The college’s strong foundations in its programs have remained the same over the last 50 years, leading the college to national recognition. Just a few of the many awards CAP has received over the years include recognition as one of America’s world-class schools of architecture and a spot in the top 10 in the nation by Design Intelligence for the landscape architecture program.

Beyond the awards and recognition, the college stands out from other architecture programs around the nation for many other reasons. One of those is the family-like atmosphere.

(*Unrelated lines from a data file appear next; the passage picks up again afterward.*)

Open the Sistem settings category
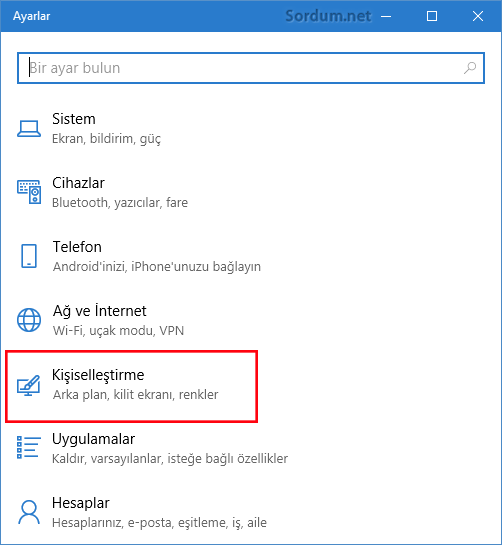This screenshot has width=502, height=545. coord(74,119)
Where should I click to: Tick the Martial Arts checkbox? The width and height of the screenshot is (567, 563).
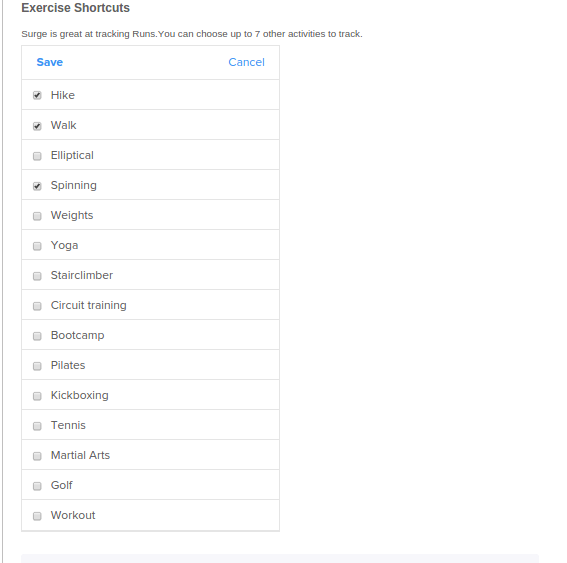(37, 456)
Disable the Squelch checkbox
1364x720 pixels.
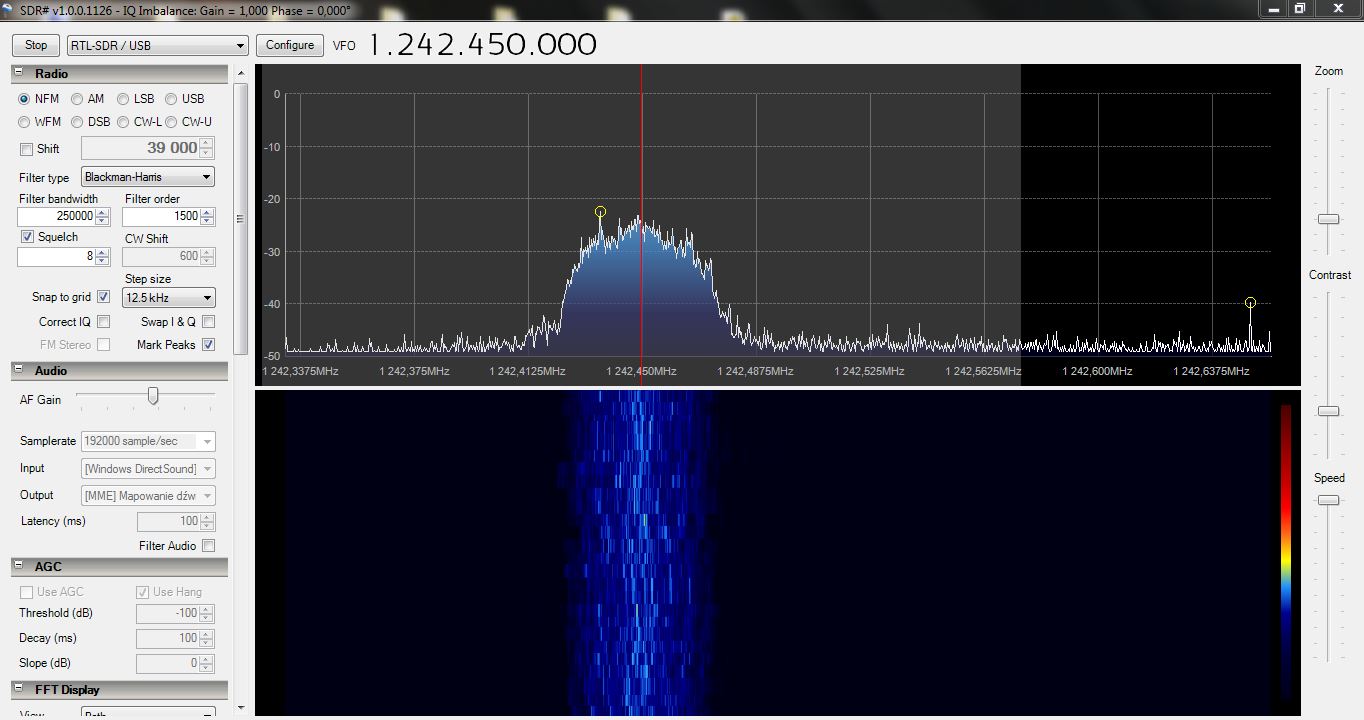[28, 237]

“The longer I’ve been at CAP, the more I’ve learned just how much of a family CAP is, and I think that’s something that really distinguishes CAP from every other architecture program,” Beerman said.

As the college gets ready to celebrate its special anniversary, everyone involved feels the energy associated with the milestone.

A student exits the College of Architecture and Planning building. Student installations are featured throughout the building.

Student installations are featured throughout the College of Architecture and Planning building.

“I’m so lucky to be going to school and actually graduating the year of our anniversary,” Beerman said. “I think there’s a lot of energy right now in the CAP building and it’s such an exciting time to be a part of CAP. It’s not just an ordinary year, but one that’s celebrating everything that CAP has been in the past.”

To mark this special day, CAP is creating a time capsule, but instead of adhering to tradition and placing items from the present, they will be placing predictions of the future inside.

“I think that my entry in that time capsule, even though I probably won’t be here to open it, will read that CAP will continue to be CAP,” Vasquez de Valasco said.   “Our DNA is so strong that they will still believe in the studio, they will still believe in learning without borders, they will still believe in collaboration and they will still believe in the perpetual learner.”